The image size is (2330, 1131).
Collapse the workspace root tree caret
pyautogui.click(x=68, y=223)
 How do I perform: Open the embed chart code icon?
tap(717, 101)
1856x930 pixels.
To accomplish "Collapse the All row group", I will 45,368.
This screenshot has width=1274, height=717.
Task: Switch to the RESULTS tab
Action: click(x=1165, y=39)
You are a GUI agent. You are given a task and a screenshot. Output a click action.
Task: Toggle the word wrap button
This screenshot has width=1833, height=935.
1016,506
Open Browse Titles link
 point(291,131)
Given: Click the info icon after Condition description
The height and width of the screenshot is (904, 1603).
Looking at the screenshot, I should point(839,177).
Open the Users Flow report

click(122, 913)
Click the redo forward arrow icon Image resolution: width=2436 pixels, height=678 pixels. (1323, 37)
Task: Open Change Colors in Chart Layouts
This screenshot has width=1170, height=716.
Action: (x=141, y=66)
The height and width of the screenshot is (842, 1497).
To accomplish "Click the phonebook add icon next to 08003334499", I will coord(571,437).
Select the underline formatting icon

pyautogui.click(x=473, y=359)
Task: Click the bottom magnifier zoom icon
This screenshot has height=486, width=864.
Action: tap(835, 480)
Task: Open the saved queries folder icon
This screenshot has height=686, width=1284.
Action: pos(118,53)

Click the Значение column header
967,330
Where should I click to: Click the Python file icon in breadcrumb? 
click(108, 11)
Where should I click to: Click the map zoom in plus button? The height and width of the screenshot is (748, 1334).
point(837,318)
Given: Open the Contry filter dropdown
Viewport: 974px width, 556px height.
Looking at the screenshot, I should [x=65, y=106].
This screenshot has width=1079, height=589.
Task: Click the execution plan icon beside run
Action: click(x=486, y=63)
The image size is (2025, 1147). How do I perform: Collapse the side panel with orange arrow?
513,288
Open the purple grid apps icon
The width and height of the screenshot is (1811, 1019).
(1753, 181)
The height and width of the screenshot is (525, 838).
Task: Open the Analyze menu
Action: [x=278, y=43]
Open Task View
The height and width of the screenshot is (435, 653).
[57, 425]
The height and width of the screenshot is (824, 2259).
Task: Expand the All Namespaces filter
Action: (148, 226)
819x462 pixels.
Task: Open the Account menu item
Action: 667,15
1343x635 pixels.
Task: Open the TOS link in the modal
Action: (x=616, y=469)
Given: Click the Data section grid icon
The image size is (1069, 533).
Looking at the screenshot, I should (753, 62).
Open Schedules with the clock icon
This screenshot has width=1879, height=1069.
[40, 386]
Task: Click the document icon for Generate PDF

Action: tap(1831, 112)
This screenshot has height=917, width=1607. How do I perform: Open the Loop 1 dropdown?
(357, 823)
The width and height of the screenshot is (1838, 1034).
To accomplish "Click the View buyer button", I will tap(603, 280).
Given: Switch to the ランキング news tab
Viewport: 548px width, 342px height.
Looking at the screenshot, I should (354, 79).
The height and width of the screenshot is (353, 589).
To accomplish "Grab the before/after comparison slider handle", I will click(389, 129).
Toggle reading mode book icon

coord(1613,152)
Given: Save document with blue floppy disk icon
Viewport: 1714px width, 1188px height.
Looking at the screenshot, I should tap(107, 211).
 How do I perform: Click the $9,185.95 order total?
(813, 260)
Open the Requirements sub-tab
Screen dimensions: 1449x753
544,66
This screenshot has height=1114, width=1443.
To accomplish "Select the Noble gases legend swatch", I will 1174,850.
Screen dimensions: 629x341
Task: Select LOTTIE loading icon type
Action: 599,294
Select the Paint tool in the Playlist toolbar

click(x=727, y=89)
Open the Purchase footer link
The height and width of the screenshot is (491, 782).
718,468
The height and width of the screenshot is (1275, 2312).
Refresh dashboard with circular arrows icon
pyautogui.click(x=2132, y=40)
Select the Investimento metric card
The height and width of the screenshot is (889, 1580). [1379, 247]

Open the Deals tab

# # # # #

What is required
Taking the records from the top, repeat each line exactly until you have repeated the line that contains "Given: Click the info".

Answer to this exercise
The image size is (2330, 1131).
Collapse the workspace root tree caret
pyautogui.click(x=68, y=223)
 How do I perform: Open the embed chart code icon?
tap(717, 101)
1856x930 pixels.
To accomplish "Collapse the All row group", I will 45,368.
This screenshot has width=1274, height=717.
Task: Switch to the RESULTS tab
Action: click(x=1165, y=39)
You are a GUI agent. You are given a task and a screenshot. Output a click action.
Task: Toggle the word wrap button
This screenshot has width=1833, height=935.
1016,506
Open Browse Titles link
 point(291,131)
Given: Click the info icon after Condition description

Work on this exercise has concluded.